- Pitcher
- Born: October 10, 1972 (age 53) Arlington, Virginia, U.S.
- Batted: LeftThrew: Left

MLB debut
- August 11, 1996, for the California Angels

Last MLB appearance
- May 16, 2006, for the Boston Red Sox

MLB statistics
- Win–loss record: 16–20
- Earned run average: 4.76
- Strikeouts: 223
- Stats at Baseball Reference

Teams
- California / Anaheim Angels (1996–2001); Oakland Athletics (2002); San Diego Padres (2002); Yokohama BayStars (2005); Boston Red Sox (2006);

= Mike Holtz =

American baseball player (born 1972)

Michael James Holtz (born October 10, 1972) is an American former professional baseball relief pitcher and left-handed specialist. He played in Major League Baseball (MLB) for the California / Anaheim Angels, Oakland Athletics, San Diego Padres, and Boston Red Sox.

==Professional career==
On June 2, 1994, Holtz was drafted by the California Angels in the 17th round of the 1994 Major League Baseball draft.

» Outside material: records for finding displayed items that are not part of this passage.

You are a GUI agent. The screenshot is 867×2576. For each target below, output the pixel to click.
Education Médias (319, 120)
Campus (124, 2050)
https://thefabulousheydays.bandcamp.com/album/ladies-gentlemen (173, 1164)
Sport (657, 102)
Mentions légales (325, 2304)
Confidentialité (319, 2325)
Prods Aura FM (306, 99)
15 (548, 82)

In 1997, he was named to the Topps All-Star Rookie Team along with fellow Angel teammate Jason Dickson.

In an eight-season career, Holtz posted a 16–19 record with a 4.76 ERA and three saves in 353 relief appearances.

Following the bulk of his MLB career, Holtz played for the Yokohama BayStars of the Japanese Central League in 2005 and had a 0–1 mark with 4.38 ERA and 22 strikeouts in 24 2/3 innings of work. He came back to the majors to pitch in three games for the Red Sox in 2006.